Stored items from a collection
--
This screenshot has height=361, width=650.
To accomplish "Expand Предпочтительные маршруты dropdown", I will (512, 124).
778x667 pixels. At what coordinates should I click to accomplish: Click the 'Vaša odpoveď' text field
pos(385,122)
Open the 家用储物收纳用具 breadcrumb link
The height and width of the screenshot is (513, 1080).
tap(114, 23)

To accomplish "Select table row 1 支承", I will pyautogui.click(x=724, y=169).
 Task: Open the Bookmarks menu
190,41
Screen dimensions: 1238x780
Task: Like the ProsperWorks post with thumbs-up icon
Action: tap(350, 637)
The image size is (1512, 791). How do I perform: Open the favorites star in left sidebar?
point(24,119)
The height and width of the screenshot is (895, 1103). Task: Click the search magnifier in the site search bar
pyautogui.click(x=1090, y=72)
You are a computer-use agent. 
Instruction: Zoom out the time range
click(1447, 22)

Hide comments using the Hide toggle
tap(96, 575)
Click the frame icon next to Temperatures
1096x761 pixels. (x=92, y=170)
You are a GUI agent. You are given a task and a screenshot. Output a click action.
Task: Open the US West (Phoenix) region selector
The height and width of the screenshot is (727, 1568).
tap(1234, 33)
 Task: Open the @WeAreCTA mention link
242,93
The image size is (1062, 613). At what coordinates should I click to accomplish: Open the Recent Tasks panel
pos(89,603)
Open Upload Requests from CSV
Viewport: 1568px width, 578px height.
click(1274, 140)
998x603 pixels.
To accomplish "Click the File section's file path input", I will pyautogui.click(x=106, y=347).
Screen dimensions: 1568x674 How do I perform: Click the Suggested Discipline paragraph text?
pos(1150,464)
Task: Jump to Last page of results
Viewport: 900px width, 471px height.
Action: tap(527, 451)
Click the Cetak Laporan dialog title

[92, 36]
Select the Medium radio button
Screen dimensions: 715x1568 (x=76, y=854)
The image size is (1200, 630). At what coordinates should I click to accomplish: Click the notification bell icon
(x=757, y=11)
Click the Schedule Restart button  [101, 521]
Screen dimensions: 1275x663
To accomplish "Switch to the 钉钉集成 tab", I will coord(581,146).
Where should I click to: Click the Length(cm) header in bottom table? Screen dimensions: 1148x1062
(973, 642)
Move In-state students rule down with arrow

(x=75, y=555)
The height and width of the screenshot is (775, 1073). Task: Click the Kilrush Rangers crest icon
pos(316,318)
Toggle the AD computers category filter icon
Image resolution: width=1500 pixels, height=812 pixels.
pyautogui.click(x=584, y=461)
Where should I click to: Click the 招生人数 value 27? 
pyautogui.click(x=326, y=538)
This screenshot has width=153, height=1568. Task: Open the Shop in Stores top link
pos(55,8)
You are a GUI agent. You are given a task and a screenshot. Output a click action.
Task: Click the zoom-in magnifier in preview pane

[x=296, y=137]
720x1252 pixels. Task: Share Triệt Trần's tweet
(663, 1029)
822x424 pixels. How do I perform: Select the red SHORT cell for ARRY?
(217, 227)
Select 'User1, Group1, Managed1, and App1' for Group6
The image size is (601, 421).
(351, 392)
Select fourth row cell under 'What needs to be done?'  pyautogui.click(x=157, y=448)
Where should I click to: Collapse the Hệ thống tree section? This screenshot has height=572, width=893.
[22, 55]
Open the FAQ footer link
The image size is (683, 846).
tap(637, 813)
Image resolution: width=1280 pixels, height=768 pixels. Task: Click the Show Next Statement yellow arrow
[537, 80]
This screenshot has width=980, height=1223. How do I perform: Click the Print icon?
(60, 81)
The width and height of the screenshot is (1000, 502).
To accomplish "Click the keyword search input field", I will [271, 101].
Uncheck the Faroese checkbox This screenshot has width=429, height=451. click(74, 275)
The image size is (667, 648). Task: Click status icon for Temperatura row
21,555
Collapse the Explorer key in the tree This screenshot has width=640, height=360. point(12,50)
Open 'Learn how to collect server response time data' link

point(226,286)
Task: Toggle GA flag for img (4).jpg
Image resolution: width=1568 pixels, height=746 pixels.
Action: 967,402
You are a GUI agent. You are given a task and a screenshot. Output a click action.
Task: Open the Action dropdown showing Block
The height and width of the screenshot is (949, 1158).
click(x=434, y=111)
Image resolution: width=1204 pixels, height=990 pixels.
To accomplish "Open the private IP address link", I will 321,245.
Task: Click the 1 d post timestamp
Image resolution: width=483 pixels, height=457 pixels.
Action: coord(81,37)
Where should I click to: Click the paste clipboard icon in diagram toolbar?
--
● **Activity**:
Give every record again, exactly as it appears.

● **Reply**:
This screenshot has height=361, width=650.
To accomplish "Expand Предпочтительные маршруты dropdown", I will (512, 124).
778x667 pixels. At what coordinates should I click to accomplish: Click the 'Vaša odpoveď' text field
pos(385,122)
Open the 家用储物收纳用具 breadcrumb link
The height and width of the screenshot is (513, 1080).
tap(114, 23)

To accomplish "Select table row 1 支承", I will pyautogui.click(x=724, y=169).
 Task: Open the Bookmarks menu
190,41
Screen dimensions: 1238x780
Task: Like the ProsperWorks post with thumbs-up icon
Action: tap(350, 637)
The image size is (1512, 791). How do I perform: Open the favorites star in left sidebar?
point(24,119)
The height and width of the screenshot is (895, 1103). Task: Click the search magnifier in the site search bar
pyautogui.click(x=1090, y=72)
You are a computer-use agent. 
Instruction: Zoom out the time range
click(1447, 22)

Hide comments using the Hide toggle
tap(96, 575)
Click the frame icon next to Temperatures
1096x761 pixels. (x=92, y=170)
You are a GUI agent. You are given a task and a screenshot. Output a click action.
Task: Open the US West (Phoenix) region selector
The height and width of the screenshot is (727, 1568).
tap(1234, 33)
 Task: Open the @WeAreCTA mention link
242,93
The image size is (1062, 613). At what coordinates should I click to accomplish: Open the Recent Tasks panel
pos(89,603)
Open Upload Requests from CSV
Viewport: 1568px width, 578px height.
click(1274, 140)
998x603 pixels.
To accomplish "Click the File section's file path input", I will pyautogui.click(x=106, y=347).
Screen dimensions: 1568x674 How do I perform: Click the Suggested Discipline paragraph text?
pos(1150,464)
Task: Jump to Last page of results
Viewport: 900px width, 471px height.
Action: tap(527, 451)
Click the Cetak Laporan dialog title

[92, 36]
Select the Medium radio button
Screen dimensions: 715x1568 (x=76, y=854)
The image size is (1200, 630). At what coordinates should I click to accomplish: Click the notification bell icon
(x=757, y=11)
Click the Schedule Restart button  [101, 521]
Screen dimensions: 1275x663
To accomplish "Switch to the 钉钉集成 tab", I will coord(581,146).
Where should I click to: Click the Length(cm) header in bottom table? Screen dimensions: 1148x1062
(973, 642)
Move In-state students rule down with arrow

(x=75, y=555)
The height and width of the screenshot is (775, 1073). Task: Click the Kilrush Rangers crest icon
pos(316,318)
Toggle the AD computers category filter icon
Image resolution: width=1500 pixels, height=812 pixels.
pyautogui.click(x=584, y=461)
Where should I click to: Click the 招生人数 value 27? 
pyautogui.click(x=326, y=538)
This screenshot has width=153, height=1568. Task: Open the Shop in Stores top link
pos(55,8)
You are a GUI agent. You are given a task and a screenshot. Output a click action.
Task: Click the zoom-in magnifier in preview pane

[x=296, y=137]
720x1252 pixels. Task: Share Triệt Trần's tweet
(663, 1029)
822x424 pixels. How do I perform: Select the red SHORT cell for ARRY?
(217, 227)
Select 'User1, Group1, Managed1, and App1' for Group6
The image size is (601, 421).
(351, 392)
Select fourth row cell under 'What needs to be done?'  pyautogui.click(x=157, y=448)
Where should I click to: Collapse the Hệ thống tree section? This screenshot has height=572, width=893.
[22, 55]
Open the FAQ footer link
The image size is (683, 846).
tap(637, 813)
Image resolution: width=1280 pixels, height=768 pixels. Task: Click the Show Next Statement yellow arrow
[537, 80]
This screenshot has width=980, height=1223. How do I perform: Click the Print icon?
(60, 81)
The width and height of the screenshot is (1000, 502).
To accomplish "Click the keyword search input field", I will [271, 101].
Uncheck the Faroese checkbox This screenshot has width=429, height=451. click(74, 275)
The image size is (667, 648). Task: Click status icon for Temperatura row
21,555
Collapse the Explorer key in the tree This screenshot has width=640, height=360. point(12,50)
Open 'Learn how to collect server response time data' link

point(226,286)
Task: Toggle GA flag for img (4).jpg
Image resolution: width=1568 pixels, height=746 pixels.
Action: 967,402
You are a GUI agent. You are given a task and a screenshot. Output a click action.
Task: Open the Action dropdown showing Block
The height and width of the screenshot is (949, 1158).
click(x=434, y=111)
Image resolution: width=1204 pixels, height=990 pixels.
To accomplish "Open the private IP address link", I will 321,245.
Task: Click the 1 d post timestamp
Image resolution: width=483 pixels, height=457 pixels.
Action: coord(81,37)
Where should I click to: Click the paste clipboard icon in diagram toolbar?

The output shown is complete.